[Herald Interview] How embassy staffer became face of Finland in Korea
Published : Mar 4, 2018 - 10:00
Updated : Mar 4, 2018 - 10:00
When he is not at the office, he can often be seen on TV entertainment shows, introducing his country to Korean viewers.
Kalliola says his employer, the Finnish Embassy, has been supportive of his TV activities. He thanked his colleagues for putting up with his erratic schedule, but emphasized that his TV career was beneficial for Finland as well.
“I might not be working for the embassy when I am shooting TV shows, but I actually am working for Finland,” Kalliola told the Korea Herald at a cafe across the embassy in Gwanghwamun, Seoul.
“I am promoting the country, letting Koreans know more about the faraway nation. It’s an advertisement that you can’t buy with money.”
Having come to Korea as an exchange student three years ago, he does not have any plans to go back home. For now, he is settled here.
Being on Korean TV shows was not exactly what he had dreamed of as a child, but Kalliola is enjoying the unexpected chance.
“It’s fun,” he said. “Being on TV is exciting. I hope to pursue my new career if I have the chance.”
Kalliola first appeared on Korean TV as a guest on SBS reality show “Man in Black Box,” when he demonstrated how to drive on icy roads.
Unlike Korea, driving in icy conditions is a mandatory part of obtaining a driving license in Finland.
As his Korean became more fluent, Kalliola got the chance to appear on other shows, becoming well-known by appearing as a “Finnish representative” on JTBC talk show “Non-summit.”
His most recent work, “Welcome! First Time in Korea?” was a hit. The show, in which foreign residents show hometown friends around Korea, enjoys high viewership ratings.
The episodes featuring Kalliola and his friends were well-received.
A screen grab of Kalliola and his friends on “Welcome! First Time in Korea?” (MBC Every1)
Though the trip might seem relatively free of stress on the small screen, Kalliola revealed that the shooting was harder than it seemed.
“The schedule is immensely tight. For five days, the tourists (my friends) try to get the most out of the limited time,” he said. “But it’s much harder for the production staff members. We come and go, but the staff keeps on working with another teams.”
Viewers loved the Finnish visitors for their open-minded honesty.
“It’s because my friends were being themselves,” Kalliola said.
“I guess, even behind the TV screen, you can sense some emotional connection. Viewers know whether the guests of the show are being themselves or acting like someone they are not.”

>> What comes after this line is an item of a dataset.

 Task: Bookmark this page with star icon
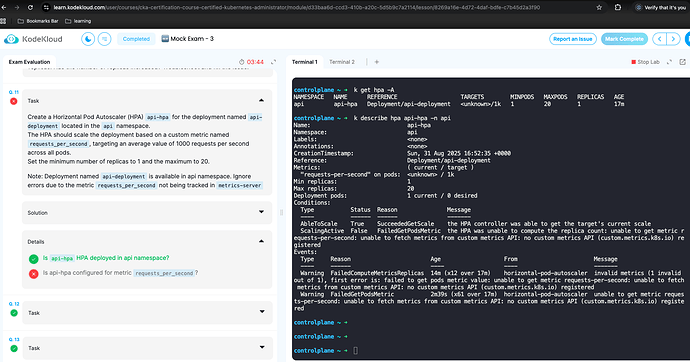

He elaborated that his friends were startled to see so many TV crew at the airport. The visitors were uncomfortable with the staff at first, but quickly adapted.
“They made up their minds to enjoy the trip, no matter what,” he said.
And he has had to make his own adjustments as his face becomes more familiar to the public. Even during the interview, people at the cafe who recognized him started to talk about Kalliola.
“Sometimes, people take photos of me without asking, it’s very uncomfortable. But I guess it’s the price of fame,” he said, laughing off the situation.
And as the unofficial Finnish representative’s profile grows, so does Korean awareness of his country.
It used to be that most Koreans knew little more of the Nordic nation than “Hyva Hyva” (good good) and Xylitol.
Kalliola said that a large number of Koreans consider Finland a “utopia.”
“Yes, Finland is a great country. But it has many problems and issues as well. Nothing can be perfect,” he said.
He has recently worked as a coordinator for the 2018 PyeongChang Olympics. He spent three weeks in Gangwon Province, arranging transport and other things for Finnish visitors who came to Korea for the winter Olympics, including government ministers.
Petri Kalliola at the 2018 PyeongChang Olympics (Petri Kalliola)
“I worked 20 hours a day. It was hard but I still enjoyed it, getting to know more about the Olympics,” Kalliola said. “(The Finnish) were pleasantly surprised to see that Korea has successfully hosted the winter Olympics. They don’t know much about Korea, so they didn’t know what to expect.”
Petri is to return to Gangwon Province to work for the Paralympics. Meanwhile, he hopes to continue his TV career and office work at the same time, promoting his home country to more people in Korea through diverse channels.